The Star EV concept was presented in 2022, and a production version, joined by 3 other EVs, was scheduled by 2026. At the same time, a Ford version of the large SUV would also go on sale.

The original plan was for a new 3-row Aviator EV to come out later this year. Followed by a smaller Corsair EV next year and eventually a Navigator EV. basically following exactly what Cadillac is doing, with the new Vistiq, Optiq, and Escalade IQ.

Ford has also delayed their large EV SUV and recently prioritized their new “cheap” EV platform Which will produce a compact SUV and pickup by 2026.

I personally think it’s a mistake. Cadillac and Rivian are doing pretty well with their luxury EVs. With more to come from Volvo, Porsche Polestar, and others. While the Kia EV9 and Hyundai Ioniq 9 will be far ahead of Ford’s version of the large EV. So will Toyota who is soon coming out with 2 now 3-row EV SUVs.

I wonder if all these upcoming EVs from Ford and Lincoln are almost ready and just delayed. By 2026, they will be very late and behind almost every one. Let’s hope they’ve at least been designed…

Conversation 2 comments

  1. GM has taken the slow and steady pace with the rollout of their Ultium based EVs and as frustrating as it was hearing only a few hundred vehicles were made in a quarter, that strategy has proven to have been the right path now that Lyriq, Blazer EV, Equinox EV, Silverado EV join the more niche models like Hummer EV and Celestiq.
    Ford on the other hand seems lost. They were ahead of almost everyone with Mache and Lightning, but then everything fizzled. They seemed to have gone from one extreme to another – all gung-ho to full-stop. I honestly think Ford might not be doing well financially and unfortunately fear more terrible partnerships with VW might happen. Talk about the blind leading the blind.

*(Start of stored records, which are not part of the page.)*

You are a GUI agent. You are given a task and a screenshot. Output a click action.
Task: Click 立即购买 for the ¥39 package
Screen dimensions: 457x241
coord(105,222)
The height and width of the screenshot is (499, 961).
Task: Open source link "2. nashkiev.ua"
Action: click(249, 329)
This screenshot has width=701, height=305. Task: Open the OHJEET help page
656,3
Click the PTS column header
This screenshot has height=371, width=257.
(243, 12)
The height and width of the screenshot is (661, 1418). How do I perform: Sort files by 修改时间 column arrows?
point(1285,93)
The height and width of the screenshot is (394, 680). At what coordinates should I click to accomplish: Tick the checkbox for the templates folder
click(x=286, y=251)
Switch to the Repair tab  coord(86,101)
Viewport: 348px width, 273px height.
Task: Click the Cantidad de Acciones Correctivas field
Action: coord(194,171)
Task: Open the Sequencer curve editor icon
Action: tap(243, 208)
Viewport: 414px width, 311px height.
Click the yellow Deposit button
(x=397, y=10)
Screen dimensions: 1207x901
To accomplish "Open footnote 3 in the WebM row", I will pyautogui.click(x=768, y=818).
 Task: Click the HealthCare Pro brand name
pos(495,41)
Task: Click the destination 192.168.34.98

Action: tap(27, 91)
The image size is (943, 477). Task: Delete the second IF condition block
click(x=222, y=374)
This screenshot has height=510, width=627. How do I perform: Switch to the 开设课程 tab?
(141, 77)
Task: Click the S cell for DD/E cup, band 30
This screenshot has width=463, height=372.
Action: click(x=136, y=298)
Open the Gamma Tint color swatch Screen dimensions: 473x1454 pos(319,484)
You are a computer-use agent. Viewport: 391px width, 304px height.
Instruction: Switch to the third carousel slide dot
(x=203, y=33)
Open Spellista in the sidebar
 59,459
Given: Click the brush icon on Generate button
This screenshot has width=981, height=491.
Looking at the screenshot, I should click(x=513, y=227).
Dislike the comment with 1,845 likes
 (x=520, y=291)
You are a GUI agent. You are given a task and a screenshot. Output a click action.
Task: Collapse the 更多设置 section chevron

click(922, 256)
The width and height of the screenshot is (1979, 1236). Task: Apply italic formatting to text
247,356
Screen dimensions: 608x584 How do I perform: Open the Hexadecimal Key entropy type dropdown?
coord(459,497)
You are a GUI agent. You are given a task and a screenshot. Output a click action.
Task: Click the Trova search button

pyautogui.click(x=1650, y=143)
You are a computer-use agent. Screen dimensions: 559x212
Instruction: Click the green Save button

  2. Ford management is totally lost. They killed all their sedans, leaving the dealers without bred and butter cars to feed their salesmen with. Then they went all in on the EV plans, only to totally change their plans a couple years later. Meanwhile, many other automakers just keep churning out new EVs. Ford management seems to think that making daily snap decisions like Elon Musk makes them good managers. It doesn’t.